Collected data
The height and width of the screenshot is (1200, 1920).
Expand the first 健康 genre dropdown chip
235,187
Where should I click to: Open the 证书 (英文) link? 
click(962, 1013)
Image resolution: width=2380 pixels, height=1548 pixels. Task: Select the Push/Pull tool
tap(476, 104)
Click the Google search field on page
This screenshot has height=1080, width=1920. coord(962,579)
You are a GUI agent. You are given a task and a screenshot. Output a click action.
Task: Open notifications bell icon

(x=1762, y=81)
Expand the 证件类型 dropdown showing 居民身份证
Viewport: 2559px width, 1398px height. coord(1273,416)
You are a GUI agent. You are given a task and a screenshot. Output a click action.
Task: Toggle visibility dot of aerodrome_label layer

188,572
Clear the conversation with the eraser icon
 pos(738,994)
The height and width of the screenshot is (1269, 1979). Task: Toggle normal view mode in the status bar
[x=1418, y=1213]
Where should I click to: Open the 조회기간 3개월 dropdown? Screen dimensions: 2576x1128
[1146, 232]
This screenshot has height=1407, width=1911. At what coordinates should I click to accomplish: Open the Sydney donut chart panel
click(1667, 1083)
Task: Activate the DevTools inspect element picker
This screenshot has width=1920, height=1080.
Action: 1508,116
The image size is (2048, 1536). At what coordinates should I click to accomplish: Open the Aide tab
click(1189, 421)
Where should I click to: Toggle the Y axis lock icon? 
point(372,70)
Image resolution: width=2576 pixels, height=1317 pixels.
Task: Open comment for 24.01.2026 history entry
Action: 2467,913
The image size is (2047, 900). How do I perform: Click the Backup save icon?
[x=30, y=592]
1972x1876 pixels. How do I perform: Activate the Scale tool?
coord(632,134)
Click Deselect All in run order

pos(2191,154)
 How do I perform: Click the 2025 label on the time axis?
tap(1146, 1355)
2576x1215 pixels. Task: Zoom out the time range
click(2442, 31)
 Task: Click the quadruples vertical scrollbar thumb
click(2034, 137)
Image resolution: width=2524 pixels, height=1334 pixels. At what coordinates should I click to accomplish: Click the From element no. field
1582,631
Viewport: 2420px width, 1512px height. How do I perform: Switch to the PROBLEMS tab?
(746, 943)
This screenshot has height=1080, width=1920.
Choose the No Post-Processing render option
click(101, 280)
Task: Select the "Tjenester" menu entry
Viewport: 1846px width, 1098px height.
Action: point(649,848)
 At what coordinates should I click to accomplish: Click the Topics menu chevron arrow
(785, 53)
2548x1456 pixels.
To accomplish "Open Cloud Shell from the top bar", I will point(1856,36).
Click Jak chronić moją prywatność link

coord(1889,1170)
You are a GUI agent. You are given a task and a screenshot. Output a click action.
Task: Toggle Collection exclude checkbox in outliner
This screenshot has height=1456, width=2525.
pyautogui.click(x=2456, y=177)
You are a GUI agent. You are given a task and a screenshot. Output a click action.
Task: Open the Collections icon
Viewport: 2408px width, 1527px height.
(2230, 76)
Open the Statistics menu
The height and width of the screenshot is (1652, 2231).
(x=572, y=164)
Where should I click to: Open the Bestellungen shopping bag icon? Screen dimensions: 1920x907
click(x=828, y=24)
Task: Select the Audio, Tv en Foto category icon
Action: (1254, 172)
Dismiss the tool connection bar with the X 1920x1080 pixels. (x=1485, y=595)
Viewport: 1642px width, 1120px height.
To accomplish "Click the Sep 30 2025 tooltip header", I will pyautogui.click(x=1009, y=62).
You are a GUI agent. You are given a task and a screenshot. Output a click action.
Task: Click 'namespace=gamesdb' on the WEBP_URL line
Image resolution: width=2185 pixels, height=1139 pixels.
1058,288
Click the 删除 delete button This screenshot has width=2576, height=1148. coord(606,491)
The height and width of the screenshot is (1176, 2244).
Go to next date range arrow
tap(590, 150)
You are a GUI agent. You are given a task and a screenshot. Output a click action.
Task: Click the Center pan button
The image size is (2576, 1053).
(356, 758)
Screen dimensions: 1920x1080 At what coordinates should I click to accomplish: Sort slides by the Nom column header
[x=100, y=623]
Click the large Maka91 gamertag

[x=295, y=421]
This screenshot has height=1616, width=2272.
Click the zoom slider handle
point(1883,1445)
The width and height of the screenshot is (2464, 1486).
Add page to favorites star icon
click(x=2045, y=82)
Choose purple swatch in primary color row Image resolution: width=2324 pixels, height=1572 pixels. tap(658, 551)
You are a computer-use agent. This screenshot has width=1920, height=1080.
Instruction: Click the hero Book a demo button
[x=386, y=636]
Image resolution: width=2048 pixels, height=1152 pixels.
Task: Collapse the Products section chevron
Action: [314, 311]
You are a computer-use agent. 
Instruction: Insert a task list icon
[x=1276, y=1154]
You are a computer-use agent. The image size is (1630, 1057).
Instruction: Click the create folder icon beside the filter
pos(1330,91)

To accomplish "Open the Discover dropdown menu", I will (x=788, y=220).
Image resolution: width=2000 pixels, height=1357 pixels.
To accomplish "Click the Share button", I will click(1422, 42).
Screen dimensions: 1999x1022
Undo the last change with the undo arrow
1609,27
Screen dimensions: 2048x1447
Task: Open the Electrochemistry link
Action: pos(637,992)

YOUR OBJECTIVE = Output each record above exactly, omitting nothing.

ANSWER TO THIS PROBLEM =
The height and width of the screenshot is (1200, 1920).
Expand the first 健康 genre dropdown chip
235,187
Where should I click to: Open the 证书 (英文) link? 
click(962, 1013)
Image resolution: width=2380 pixels, height=1548 pixels. Task: Select the Push/Pull tool
tap(476, 104)
Click the Google search field on page
This screenshot has height=1080, width=1920. coord(962,579)
You are a GUI agent. You are given a task and a screenshot. Output a click action.
Task: Open notifications bell icon

(x=1762, y=81)
Expand the 证件类型 dropdown showing 居民身份证
Viewport: 2559px width, 1398px height. coord(1273,416)
You are a GUI agent. You are given a task and a screenshot. Output a click action.
Task: Toggle visibility dot of aerodrome_label layer

188,572
Clear the conversation with the eraser icon
 pos(738,994)
The height and width of the screenshot is (1269, 1979). Task: Toggle normal view mode in the status bar
[x=1418, y=1213]
Where should I click to: Open the 조회기간 3개월 dropdown? Screen dimensions: 2576x1128
[1146, 232]
This screenshot has height=1407, width=1911. At what coordinates should I click to accomplish: Open the Sydney donut chart panel
click(1667, 1083)
Task: Activate the DevTools inspect element picker
This screenshot has width=1920, height=1080.
Action: 1508,116
The image size is (2048, 1536). At what coordinates should I click to accomplish: Open the Aide tab
click(1189, 421)
Where should I click to: Toggle the Y axis lock icon? 
point(372,70)
Image resolution: width=2576 pixels, height=1317 pixels.
Task: Open comment for 24.01.2026 history entry
Action: 2467,913
The image size is (2047, 900). How do I perform: Click the Backup save icon?
[x=30, y=592]
1972x1876 pixels. How do I perform: Activate the Scale tool?
coord(632,134)
Click Deselect All in run order

pos(2191,154)
 How do I perform: Click the 2025 label on the time axis?
tap(1146, 1355)
2576x1215 pixels. Task: Zoom out the time range
click(2442, 31)
 Task: Click the quadruples vertical scrollbar thumb
click(2034, 137)
Image resolution: width=2524 pixels, height=1334 pixels. At what coordinates should I click to accomplish: Click the From element no. field
1582,631
Viewport: 2420px width, 1512px height. How do I perform: Switch to the PROBLEMS tab?
(746, 943)
This screenshot has height=1080, width=1920.
Choose the No Post-Processing render option
click(101, 280)
Task: Select the "Tjenester" menu entry
Viewport: 1846px width, 1098px height.
Action: point(649,848)
 At what coordinates should I click to accomplish: Click the Topics menu chevron arrow
(785, 53)
2548x1456 pixels.
To accomplish "Open Cloud Shell from the top bar", I will point(1856,36).
Click Jak chronić moją prywatność link

coord(1889,1170)
You are a GUI agent. You are given a task and a screenshot. Output a click action.
Task: Toggle Collection exclude checkbox in outliner
This screenshot has height=1456, width=2525.
pyautogui.click(x=2456, y=177)
You are a GUI agent. You are given a task and a screenshot. Output a click action.
Task: Open the Collections icon
Viewport: 2408px width, 1527px height.
(2230, 76)
Open the Statistics menu
The height and width of the screenshot is (1652, 2231).
(x=572, y=164)
Where should I click to: Open the Bestellungen shopping bag icon? Screen dimensions: 1920x907
click(x=828, y=24)
Task: Select the Audio, Tv en Foto category icon
Action: (1254, 172)
Dismiss the tool connection bar with the X 1920x1080 pixels. (x=1485, y=595)
Viewport: 1642px width, 1120px height.
To accomplish "Click the Sep 30 2025 tooltip header", I will pyautogui.click(x=1009, y=62).
You are a GUI agent. You are given a task and a screenshot. Output a click action.
Task: Click 'namespace=gamesdb' on the WEBP_URL line
Image resolution: width=2185 pixels, height=1139 pixels.
1058,288
Click the 删除 delete button This screenshot has width=2576, height=1148. coord(606,491)
The height and width of the screenshot is (1176, 2244).
Go to next date range arrow
tap(590, 150)
You are a GUI agent. You are given a task and a screenshot. Output a click action.
Task: Click the Center pan button
The image size is (2576, 1053).
(356, 758)
Screen dimensions: 1920x1080 At what coordinates should I click to accomplish: Sort slides by the Nom column header
[x=100, y=623]
Click the large Maka91 gamertag

[x=295, y=421]
This screenshot has height=1616, width=2272.
Click the zoom slider handle
point(1883,1445)
The width and height of the screenshot is (2464, 1486).
Add page to favorites star icon
click(x=2045, y=82)
Choose purple swatch in primary color row Image resolution: width=2324 pixels, height=1572 pixels. tap(658, 551)
You are a computer-use agent. This screenshot has width=1920, height=1080.
Instruction: Click the hero Book a demo button
[x=386, y=636]
Image resolution: width=2048 pixels, height=1152 pixels.
Task: Collapse the Products section chevron
Action: [314, 311]
You are a computer-use agent. 
Instruction: Insert a task list icon
[x=1276, y=1154]
You are a computer-use agent. The image size is (1630, 1057).
Instruction: Click the create folder icon beside the filter
pos(1330,91)

To accomplish "Open the Discover dropdown menu", I will (x=788, y=220).
Image resolution: width=2000 pixels, height=1357 pixels.
To accomplish "Click the Share button", I will click(1422, 42).
Screen dimensions: 1999x1022
Undo the last change with the undo arrow
1609,27
Screen dimensions: 2048x1447
Task: Open the Electrochemistry link
Action: pos(637,992)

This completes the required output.